**DATA LISTING**
# # # # #
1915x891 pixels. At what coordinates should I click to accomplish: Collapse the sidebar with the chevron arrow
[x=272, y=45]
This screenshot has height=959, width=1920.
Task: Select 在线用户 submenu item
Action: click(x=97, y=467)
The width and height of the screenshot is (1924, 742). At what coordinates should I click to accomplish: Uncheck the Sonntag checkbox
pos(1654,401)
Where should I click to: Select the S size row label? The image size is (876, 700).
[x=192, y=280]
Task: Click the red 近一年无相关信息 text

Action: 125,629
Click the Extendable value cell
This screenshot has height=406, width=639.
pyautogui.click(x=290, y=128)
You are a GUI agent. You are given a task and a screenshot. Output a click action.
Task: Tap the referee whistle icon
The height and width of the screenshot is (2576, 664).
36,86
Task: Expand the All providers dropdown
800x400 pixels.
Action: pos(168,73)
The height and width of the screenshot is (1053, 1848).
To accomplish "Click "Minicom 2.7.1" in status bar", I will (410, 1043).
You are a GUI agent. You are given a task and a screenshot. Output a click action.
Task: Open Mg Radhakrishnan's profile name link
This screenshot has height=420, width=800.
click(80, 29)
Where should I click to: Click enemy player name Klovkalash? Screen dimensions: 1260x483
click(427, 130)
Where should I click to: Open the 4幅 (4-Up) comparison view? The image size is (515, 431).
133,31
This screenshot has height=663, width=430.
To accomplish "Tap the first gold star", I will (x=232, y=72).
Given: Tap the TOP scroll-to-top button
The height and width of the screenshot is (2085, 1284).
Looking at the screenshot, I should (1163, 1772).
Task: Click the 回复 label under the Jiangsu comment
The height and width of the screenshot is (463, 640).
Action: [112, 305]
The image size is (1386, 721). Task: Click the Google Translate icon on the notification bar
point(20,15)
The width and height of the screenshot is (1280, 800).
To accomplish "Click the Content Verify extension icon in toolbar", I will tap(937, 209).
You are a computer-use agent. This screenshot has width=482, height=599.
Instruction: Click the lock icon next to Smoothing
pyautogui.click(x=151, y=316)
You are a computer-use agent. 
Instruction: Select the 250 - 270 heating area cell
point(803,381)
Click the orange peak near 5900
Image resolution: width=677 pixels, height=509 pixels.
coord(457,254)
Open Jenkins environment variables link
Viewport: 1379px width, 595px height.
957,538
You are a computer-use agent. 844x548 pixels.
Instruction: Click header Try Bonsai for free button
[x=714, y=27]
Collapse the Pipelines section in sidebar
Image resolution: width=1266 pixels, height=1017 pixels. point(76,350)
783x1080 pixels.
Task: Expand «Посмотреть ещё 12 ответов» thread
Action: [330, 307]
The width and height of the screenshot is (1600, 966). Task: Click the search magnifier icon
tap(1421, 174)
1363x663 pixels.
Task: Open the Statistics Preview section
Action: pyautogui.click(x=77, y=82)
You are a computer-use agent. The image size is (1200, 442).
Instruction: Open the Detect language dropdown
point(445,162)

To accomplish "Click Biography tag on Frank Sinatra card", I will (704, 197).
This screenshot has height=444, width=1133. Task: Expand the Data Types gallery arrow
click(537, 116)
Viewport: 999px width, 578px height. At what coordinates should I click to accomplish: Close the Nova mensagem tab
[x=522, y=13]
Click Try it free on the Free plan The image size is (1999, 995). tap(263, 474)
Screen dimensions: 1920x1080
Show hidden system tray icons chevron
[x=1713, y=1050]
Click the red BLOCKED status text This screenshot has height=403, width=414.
# # # # #
**PROBLEM DETAILS**
After reading the data above, print it all again exactly.

**REPLY**
1915x891 pixels. At what coordinates should I click to accomplish: Collapse the sidebar with the chevron arrow
[x=272, y=45]
This screenshot has height=959, width=1920.
Task: Select 在线用户 submenu item
Action: click(x=97, y=467)
The width and height of the screenshot is (1924, 742). At what coordinates should I click to accomplish: Uncheck the Sonntag checkbox
pos(1654,401)
Where should I click to: Select the S size row label? The image size is (876, 700).
[x=192, y=280]
Task: Click the red 近一年无相关信息 text

Action: 125,629
Click the Extendable value cell
This screenshot has height=406, width=639.
pyautogui.click(x=290, y=128)
You are a GUI agent. You are given a task and a screenshot. Output a click action.
Task: Tap the referee whistle icon
The height and width of the screenshot is (2576, 664).
36,86
Task: Expand the All providers dropdown
800x400 pixels.
Action: pos(168,73)
The height and width of the screenshot is (1053, 1848).
To accomplish "Click "Minicom 2.7.1" in status bar", I will (410, 1043).
You are a GUI agent. You are given a task and a screenshot. Output a click action.
Task: Open Mg Radhakrishnan's profile name link
This screenshot has height=420, width=800.
click(80, 29)
Where should I click to: Click enemy player name Klovkalash? Screen dimensions: 1260x483
click(427, 130)
Where should I click to: Open the 4幅 (4-Up) comparison view? The image size is (515, 431).
133,31
This screenshot has height=663, width=430.
To accomplish "Tap the first gold star", I will (x=232, y=72).
Given: Tap the TOP scroll-to-top button
The height and width of the screenshot is (2085, 1284).
Looking at the screenshot, I should (1163, 1772).
Task: Click the 回复 label under the Jiangsu comment
The height and width of the screenshot is (463, 640).
Action: [112, 305]
The image size is (1386, 721). Task: Click the Google Translate icon on the notification bar
point(20,15)
The width and height of the screenshot is (1280, 800).
To accomplish "Click the Content Verify extension icon in toolbar", I will tap(937, 209).
You are a computer-use agent. This screenshot has width=482, height=599.
Instruction: Click the lock icon next to Smoothing
pyautogui.click(x=151, y=316)
You are a computer-use agent. 
Instruction: Select the 250 - 270 heating area cell
point(803,381)
Click the orange peak near 5900
Image resolution: width=677 pixels, height=509 pixels.
coord(457,254)
Open Jenkins environment variables link
Viewport: 1379px width, 595px height.
957,538
You are a computer-use agent. 844x548 pixels.
Instruction: Click header Try Bonsai for free button
[x=714, y=27]
Collapse the Pipelines section in sidebar
Image resolution: width=1266 pixels, height=1017 pixels. point(76,350)
783x1080 pixels.
Task: Expand «Посмотреть ещё 12 ответов» thread
Action: [330, 307]
The width and height of the screenshot is (1600, 966). Task: Click the search magnifier icon
tap(1421, 174)
1363x663 pixels.
Task: Open the Statistics Preview section
Action: pyautogui.click(x=77, y=82)
You are a computer-use agent. The image size is (1200, 442).
Instruction: Open the Detect language dropdown
point(445,162)

To accomplish "Click Biography tag on Frank Sinatra card", I will (704, 197).
This screenshot has height=444, width=1133. Task: Expand the Data Types gallery arrow
click(537, 116)
Viewport: 999px width, 578px height. At what coordinates should I click to accomplish: Close the Nova mensagem tab
[x=522, y=13]
Click Try it free on the Free plan The image size is (1999, 995). tap(263, 474)
Screen dimensions: 1920x1080
Show hidden system tray icons chevron
[x=1713, y=1050]
Click the red BLOCKED status text This screenshot has height=403, width=414.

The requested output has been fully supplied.